Monday, June 29, 2009

Monday Movie Two-fer: The Italian Job (1969) and (2003)

The Italian Job (1969) 6/10
Charlie Croker (Michael Caine) is a thief just out of jail. His former partner has a big heist planned, but is murdered before he can meet with Charlie. With his late partner's plans, Charlie puts together a complex gold heist in Italy.

There's a lot of fun ideas here, although the whole thing is kind of thin. Probably the biggest delight, other than the famous Mini-Coopers, is Noel Coward as Mr. Bridger. Bridger is a crook of such power and influence, that he happily stays in jail because he runs the place; every prisoner and every guard does his bidding. Charlie needs Bridger's help with financing, and it's charming and silly to see the prisoners acting, not like they're in jail, but like they have an alternate lifestyle/cult with Bridger as their charismatic leader.
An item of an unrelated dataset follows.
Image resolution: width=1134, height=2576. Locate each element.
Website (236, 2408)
Michael Caine does his best with a thinly-written character. We know little about Charlie except that he's a ladies man and a crook, and that he's in charge of an enormously complex scheme. I suspect that the character work that Caine does wasn't really scripted, but something that he found between the lines. Unfortunately, what he found was a bitchy and unpleasant guy; anxious about details and constantly rude out of nervousness. I found a lot of my natural pleasure in watching a heist drained away.

The overall purpose of the plan, what gets Bridger on board, is to bring down the Italian lira out of English national pride. Not very exciting to an American 40 years later. In addition, a lot of the planning involves talking people into things. Not enough action and not enough fun, despite the movie's fame.
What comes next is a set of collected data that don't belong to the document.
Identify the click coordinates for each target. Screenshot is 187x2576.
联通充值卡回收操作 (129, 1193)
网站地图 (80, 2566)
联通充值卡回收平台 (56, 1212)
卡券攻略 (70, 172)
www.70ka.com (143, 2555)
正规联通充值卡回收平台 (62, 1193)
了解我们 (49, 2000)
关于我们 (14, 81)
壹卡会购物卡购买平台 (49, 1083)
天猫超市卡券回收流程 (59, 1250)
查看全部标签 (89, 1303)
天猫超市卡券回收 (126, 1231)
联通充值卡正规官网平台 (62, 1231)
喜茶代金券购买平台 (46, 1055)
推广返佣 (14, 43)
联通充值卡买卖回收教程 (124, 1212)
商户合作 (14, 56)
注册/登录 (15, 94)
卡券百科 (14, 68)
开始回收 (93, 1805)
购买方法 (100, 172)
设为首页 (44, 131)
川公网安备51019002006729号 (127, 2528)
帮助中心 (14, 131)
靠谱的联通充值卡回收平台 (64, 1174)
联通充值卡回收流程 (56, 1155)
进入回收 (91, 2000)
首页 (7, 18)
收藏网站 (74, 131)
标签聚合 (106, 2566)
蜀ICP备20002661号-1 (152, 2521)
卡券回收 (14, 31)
The Italian Job (2003) 7/10
Charlie Croker (Mark Wahlberg) pulls off a gold heist in Italy with the help of his mentor, John Bridger (Donald Sutherland). But one of the crew is a traitor who murders Bridger, leaves the rest for dead, and keeps the gold for himself. A year later, Charlie gets the gang back together, and persuades Bridger's daughter (Charlize Theron) to help them rob the gold back.

Mark Wahlberg is no Michael Caine. Let's just accept that and move on. This movie corrects a lot of the flaws of the original: The murder at the beginning is integral and motivating instead of an aside. The revenge plot is more engaging than economics. The characters are in general more likable. The only woman is there for something other than sex.

There's a good sense of humor here. Jason Statham and Seth Green are definitely fun, although the whole thing doesn't have that sense of play that the original had.

Still, it works better, it's a smart heist (two, actually) without too many stupidities, and it's entertaining from beginning to end. I ended up surprised at several points, not sure how things would play out. Which is so important in a heist film. I also really enjoyed that the get-things-by-being-sexy character was male—Handsome Rob, played by Statham. Usually when there's a token woman in the gang she's the designated seducer, but Theron is cool and collected as Stella Bridger, an expert in safes and locks who normally stays on the right side of the law.

The budding romance fumbled towards by Whalberg and Theron is a waste of time, but very little time is spent on it, so that's okay.